1. Right-wing radio will thrive with the Democrats in Congress. Rush, Sean and friends are at their best with polemics against the other side. When the Republicans run everything, they’re forced (as they see it) to carry water for people who don’t deserve it. The result is boring radio.
2. The Oakland Raiders will win more games in 2007 than they won in 2006. All they need is three victories for this prediction to come true.
3. The Los Angeles Lakers will win the NBA Championship. This is what you call a homer prediction.
4. The American people will continue to hide from history, paying more attention to Britney Spears’s underpanties (or lack thereof) than anything serious. But in 2008, watch out…

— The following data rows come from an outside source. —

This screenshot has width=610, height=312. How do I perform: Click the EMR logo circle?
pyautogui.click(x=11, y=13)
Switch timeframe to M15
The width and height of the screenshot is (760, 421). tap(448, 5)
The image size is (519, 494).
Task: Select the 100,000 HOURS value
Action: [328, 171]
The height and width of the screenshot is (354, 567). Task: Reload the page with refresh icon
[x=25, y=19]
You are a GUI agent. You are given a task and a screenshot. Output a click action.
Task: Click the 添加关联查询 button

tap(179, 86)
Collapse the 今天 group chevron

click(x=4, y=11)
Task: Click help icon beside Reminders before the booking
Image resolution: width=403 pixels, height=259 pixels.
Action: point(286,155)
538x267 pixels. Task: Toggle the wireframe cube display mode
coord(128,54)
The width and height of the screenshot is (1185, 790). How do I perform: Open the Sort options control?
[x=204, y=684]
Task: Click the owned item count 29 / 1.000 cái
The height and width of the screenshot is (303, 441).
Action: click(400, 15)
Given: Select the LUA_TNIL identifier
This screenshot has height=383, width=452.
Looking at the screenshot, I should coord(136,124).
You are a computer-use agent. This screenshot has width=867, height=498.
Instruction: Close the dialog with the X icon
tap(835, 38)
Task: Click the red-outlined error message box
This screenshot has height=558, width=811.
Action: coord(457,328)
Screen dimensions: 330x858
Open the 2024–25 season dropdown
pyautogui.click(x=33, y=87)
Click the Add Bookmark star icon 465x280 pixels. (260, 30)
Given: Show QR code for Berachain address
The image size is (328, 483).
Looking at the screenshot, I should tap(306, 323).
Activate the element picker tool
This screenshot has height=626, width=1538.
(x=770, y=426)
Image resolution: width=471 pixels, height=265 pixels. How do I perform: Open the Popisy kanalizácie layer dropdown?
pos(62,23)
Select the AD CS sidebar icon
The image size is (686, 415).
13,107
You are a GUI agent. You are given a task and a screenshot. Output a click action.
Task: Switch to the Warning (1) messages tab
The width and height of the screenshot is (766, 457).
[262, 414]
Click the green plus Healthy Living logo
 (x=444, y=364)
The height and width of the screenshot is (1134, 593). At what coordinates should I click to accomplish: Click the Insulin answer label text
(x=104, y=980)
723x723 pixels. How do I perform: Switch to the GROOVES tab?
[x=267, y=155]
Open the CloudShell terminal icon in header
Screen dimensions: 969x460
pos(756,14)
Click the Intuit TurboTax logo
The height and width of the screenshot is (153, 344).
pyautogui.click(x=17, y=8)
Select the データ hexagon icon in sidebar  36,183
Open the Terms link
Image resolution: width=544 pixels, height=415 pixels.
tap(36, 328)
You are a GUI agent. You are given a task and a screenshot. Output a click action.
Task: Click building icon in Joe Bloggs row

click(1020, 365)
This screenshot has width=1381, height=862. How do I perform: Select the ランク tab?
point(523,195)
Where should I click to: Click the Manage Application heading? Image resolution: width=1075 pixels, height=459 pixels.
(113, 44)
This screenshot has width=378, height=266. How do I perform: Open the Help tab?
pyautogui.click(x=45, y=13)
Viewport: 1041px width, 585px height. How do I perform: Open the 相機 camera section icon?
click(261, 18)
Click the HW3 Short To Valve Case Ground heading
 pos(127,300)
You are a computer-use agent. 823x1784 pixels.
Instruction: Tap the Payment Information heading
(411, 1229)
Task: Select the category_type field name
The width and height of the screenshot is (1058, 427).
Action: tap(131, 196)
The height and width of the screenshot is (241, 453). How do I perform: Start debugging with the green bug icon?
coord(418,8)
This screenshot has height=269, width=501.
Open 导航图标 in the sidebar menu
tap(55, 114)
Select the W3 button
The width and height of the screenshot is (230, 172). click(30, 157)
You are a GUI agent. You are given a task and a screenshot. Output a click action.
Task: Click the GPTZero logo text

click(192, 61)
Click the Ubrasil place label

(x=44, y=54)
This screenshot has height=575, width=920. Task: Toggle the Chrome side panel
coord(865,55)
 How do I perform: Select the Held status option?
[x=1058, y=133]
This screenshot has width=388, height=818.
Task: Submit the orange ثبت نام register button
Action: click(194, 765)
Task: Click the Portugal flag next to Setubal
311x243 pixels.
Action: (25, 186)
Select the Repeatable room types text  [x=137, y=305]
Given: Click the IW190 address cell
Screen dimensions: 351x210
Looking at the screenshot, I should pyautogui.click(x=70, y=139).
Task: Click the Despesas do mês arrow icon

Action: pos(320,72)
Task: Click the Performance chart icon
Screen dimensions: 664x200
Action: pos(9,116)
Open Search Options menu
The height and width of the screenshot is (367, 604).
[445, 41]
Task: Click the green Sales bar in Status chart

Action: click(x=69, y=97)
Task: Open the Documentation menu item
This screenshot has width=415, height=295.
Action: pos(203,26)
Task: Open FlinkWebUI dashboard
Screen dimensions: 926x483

5. No major troop reduction in Iraq.
6. Top 40 music will continue to stink, making me unhappy at my job, which involves listening to commercial FM stations.
7. Gwen Stefani will continue as the most innovative and interesting pop singer. Pink and Kelly Clarkson will also be good. Outkast and Black Eyed Peas might be okay.
8. Reality TV ratings will plunge.
9. The economy will grow. The MSM will be torn as to whether or not they should report the good news. Will it help Bush or the Democrat Congress?
10. The Democrats will make many stupid expansions of state power and spending. This prediction is so certain that it’s really not fair. It’s like predicting that humans will breathe in 2007.
11. The Republicans will huff and puff and make faces about Democrat laws that destroy our liberty, then the Democrats will say something about the children and denounce "mean-spirited right-wingers" and the Republicans will fold like a cheap lawnchair.
12. No terrorist attacks on US soil.